Excessive consumption of caffeine has been linked to miscarriage, cleft palate and low birthweight. It is frowned on far more in the US than here. There, pregnant women are told to stop eating chocolate, despite the fact that the average chocolate bar has 30mg of caffeine, and 240mg a day has always been considered a safe amount. In other words, you would have to eat eight bars of chocolate a day to tip the scales, in which case your risk factor would more probably be that you were obese and/or suffering from malnutrition.

If a clearly pregnant woman were to order a double espresso in America, it would be on about the same scale of taboo as Kate Moss being photographed here buying a pack of fags while pregnant. Even in the UK, the advice is "three cups of coffee a day", though I can't tell you (and don't think I haven't looked) whether this means decent coffee or service-station coffee, nor whether that advice is on the basis of miscarriage-risk or another factor, nor, for that matter, how big the cups of coffee are.

At the beginning of this year, a Danish study published findings on this subject: 1,200 women were surveyed, which is more than double the sample of the next largest study. The adjustments for confounding factors were comprehensive, and the conclusion was that no significant differences occurred between the caffeine drinkers and the decaff drinkers, in the birthweight of their babies or the frequency of preterm delivery: even among women who drank more than seven cups of coffee a day.

But when a midwife - a different one from the listeria woman - said, "Don't drink coffee", and I said, "There's actually this Danish study out ...", she said: "Who do you think knows better, a doctor, or a Danish study?" As if there were something inherently untrustworthy about being Danish. But besides that, well, let's see - who would know more? A general practitioner or a research body conducting the largest European study on record?

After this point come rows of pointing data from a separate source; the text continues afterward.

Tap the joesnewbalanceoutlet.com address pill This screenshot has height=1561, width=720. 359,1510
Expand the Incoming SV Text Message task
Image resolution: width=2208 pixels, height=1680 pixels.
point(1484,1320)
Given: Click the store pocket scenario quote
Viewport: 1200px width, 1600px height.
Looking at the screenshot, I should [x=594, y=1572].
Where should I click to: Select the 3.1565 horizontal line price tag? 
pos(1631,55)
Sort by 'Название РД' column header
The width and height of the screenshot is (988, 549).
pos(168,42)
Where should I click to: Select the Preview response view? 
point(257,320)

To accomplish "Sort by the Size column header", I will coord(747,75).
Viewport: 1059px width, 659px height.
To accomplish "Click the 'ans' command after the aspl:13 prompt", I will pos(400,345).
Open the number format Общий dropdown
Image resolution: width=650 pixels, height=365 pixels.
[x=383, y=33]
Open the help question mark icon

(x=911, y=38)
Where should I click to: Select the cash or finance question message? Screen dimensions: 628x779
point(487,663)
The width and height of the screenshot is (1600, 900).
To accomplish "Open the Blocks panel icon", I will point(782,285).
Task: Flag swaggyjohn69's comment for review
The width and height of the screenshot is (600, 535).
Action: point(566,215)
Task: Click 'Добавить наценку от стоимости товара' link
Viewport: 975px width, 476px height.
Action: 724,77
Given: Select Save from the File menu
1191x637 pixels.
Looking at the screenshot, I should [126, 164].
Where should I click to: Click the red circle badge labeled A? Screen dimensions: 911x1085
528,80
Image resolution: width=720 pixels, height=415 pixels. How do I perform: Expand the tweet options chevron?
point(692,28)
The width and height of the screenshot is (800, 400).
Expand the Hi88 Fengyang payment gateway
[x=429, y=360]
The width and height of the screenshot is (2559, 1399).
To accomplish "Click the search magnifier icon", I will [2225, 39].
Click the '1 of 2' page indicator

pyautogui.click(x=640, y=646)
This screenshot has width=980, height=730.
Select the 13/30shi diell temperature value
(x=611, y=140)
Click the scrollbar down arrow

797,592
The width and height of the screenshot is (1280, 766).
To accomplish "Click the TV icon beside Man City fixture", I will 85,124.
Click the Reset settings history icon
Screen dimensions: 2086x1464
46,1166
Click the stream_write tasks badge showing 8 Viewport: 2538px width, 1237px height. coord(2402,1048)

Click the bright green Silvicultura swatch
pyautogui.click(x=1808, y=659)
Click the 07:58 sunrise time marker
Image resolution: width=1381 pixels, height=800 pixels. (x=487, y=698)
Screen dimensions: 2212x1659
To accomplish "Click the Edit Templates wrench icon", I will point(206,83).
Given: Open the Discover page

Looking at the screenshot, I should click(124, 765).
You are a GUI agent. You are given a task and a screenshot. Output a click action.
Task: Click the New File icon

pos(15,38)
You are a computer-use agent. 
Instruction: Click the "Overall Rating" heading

As a pregnant woman, you are expected to relinquish your critical judgment altogether; the atmosphere seems to be, "You can make your own stupid judgments when it's about your own stupid skin, but you are in charge of a foetus now. You'll probably do it wrong."

In conclusion

Despite having got yourself into a spot of bother, pregnant women, you are still in the possession of adult judgment, and you are still allowed to use it. If the official advice sounds stringent to the point of insanity, examine it more closely - you aren't just a selfish person, looking for loopholes for your own sorry enjoyment.

Try to remember, when the advice turns out to be nonsense, that not everyone has evil motives: some people will give you bad advice because they are stupid or ill-informed. Others will give you bad advice because, without even realising it, they have a yen to bring the business of procreation under closer central control. They just don't trust you. But then, why should they? You are an absurd shape and you keep crying.